▶ [Stored data entries]
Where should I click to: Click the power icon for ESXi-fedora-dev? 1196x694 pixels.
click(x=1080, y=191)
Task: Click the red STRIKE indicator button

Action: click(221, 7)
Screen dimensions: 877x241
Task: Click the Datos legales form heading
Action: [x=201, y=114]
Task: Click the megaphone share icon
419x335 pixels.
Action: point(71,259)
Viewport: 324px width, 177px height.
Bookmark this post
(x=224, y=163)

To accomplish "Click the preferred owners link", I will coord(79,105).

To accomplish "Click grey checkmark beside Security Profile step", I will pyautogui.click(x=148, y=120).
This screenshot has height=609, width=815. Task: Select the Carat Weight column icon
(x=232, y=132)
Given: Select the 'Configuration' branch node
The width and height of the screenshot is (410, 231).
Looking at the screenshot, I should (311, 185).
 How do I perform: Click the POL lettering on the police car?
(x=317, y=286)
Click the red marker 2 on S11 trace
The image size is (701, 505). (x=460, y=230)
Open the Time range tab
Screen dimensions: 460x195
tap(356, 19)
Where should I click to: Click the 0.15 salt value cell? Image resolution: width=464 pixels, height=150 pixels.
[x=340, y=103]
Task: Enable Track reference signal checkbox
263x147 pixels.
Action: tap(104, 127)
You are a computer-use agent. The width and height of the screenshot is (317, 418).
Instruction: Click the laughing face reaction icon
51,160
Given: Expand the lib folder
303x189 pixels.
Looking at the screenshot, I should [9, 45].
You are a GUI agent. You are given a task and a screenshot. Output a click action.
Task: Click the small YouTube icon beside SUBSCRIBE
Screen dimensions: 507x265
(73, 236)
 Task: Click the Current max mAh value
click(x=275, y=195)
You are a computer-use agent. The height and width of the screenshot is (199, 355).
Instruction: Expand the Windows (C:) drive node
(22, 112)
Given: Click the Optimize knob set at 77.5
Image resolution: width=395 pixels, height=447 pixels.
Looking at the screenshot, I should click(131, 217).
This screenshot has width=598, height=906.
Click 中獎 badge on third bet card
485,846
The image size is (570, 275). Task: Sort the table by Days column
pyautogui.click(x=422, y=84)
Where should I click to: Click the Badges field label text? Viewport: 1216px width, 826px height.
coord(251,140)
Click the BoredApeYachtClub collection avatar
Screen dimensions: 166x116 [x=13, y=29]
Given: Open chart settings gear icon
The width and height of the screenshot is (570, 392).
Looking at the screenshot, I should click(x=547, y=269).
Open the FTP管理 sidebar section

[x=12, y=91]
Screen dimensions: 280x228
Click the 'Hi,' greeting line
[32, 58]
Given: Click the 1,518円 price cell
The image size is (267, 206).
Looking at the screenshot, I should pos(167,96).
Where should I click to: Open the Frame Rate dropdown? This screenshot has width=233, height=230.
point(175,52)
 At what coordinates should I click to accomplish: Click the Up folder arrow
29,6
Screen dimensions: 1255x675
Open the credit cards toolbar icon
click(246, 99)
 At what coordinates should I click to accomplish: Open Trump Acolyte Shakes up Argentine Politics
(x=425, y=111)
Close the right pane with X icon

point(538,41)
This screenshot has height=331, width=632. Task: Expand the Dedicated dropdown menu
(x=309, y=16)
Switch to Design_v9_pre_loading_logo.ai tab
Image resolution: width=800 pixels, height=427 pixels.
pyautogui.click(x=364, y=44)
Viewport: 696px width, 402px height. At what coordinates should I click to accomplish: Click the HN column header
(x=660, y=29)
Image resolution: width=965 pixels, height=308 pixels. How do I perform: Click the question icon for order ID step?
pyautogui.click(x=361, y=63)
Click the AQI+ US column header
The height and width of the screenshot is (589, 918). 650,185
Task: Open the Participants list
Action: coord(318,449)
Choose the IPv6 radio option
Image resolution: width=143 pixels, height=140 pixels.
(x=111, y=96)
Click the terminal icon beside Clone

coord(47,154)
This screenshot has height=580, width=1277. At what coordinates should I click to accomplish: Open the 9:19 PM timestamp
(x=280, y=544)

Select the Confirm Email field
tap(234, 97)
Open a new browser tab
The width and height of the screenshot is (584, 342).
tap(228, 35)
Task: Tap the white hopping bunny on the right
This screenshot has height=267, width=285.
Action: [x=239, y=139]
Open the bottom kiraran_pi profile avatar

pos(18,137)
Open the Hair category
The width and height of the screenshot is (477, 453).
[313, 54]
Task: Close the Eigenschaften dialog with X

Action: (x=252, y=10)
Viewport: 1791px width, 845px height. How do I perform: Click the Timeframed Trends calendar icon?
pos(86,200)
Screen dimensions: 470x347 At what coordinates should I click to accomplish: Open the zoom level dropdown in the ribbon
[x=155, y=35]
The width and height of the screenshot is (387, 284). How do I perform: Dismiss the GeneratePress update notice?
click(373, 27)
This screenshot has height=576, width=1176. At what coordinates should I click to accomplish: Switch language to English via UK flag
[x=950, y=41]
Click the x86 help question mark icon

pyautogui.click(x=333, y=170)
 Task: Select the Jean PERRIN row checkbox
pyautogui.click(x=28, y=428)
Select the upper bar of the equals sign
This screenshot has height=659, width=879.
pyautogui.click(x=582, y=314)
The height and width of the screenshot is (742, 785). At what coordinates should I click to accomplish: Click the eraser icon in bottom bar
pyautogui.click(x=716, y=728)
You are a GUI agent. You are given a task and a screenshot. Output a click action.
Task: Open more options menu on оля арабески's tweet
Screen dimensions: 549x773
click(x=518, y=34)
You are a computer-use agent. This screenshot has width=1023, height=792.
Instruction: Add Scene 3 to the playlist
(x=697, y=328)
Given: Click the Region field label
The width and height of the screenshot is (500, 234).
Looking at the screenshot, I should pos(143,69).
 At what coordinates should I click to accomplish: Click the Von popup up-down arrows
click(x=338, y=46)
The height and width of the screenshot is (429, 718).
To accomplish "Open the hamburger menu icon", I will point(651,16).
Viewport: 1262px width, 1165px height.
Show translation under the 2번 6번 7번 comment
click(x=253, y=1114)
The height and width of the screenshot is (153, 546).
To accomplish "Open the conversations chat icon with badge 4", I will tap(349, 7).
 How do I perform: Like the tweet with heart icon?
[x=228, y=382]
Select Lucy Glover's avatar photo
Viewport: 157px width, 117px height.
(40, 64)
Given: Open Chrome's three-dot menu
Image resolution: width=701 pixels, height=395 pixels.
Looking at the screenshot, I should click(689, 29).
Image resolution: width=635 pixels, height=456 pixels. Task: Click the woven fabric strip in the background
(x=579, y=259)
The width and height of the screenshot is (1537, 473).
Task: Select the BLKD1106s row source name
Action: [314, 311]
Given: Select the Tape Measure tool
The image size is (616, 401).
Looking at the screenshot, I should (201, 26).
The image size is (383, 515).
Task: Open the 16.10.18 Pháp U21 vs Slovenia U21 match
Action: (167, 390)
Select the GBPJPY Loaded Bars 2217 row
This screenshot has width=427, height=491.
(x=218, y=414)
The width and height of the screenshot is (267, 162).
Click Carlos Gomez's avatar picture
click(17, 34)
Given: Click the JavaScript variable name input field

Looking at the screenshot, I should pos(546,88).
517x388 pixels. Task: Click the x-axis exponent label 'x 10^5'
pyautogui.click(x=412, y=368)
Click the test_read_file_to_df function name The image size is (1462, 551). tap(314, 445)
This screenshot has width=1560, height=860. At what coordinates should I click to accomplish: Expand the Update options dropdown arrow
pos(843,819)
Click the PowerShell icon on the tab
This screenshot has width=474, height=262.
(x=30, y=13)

▶ [PROBLEM TO WORK ON] Look through the entries and copy every line in which the string "will" appears.

▶ [RESULT OF THIS TASK]
To accomplish "Click the preferred owners link", I will coord(79,105).
To accomplish "Click grey checkmark beside Security Profile step", I will pyautogui.click(x=148, y=120).
To accomplish "Open the hamburger menu icon", I will point(651,16).
To accomplish "Open the conversations chat icon with badge 4", I will tap(349, 7).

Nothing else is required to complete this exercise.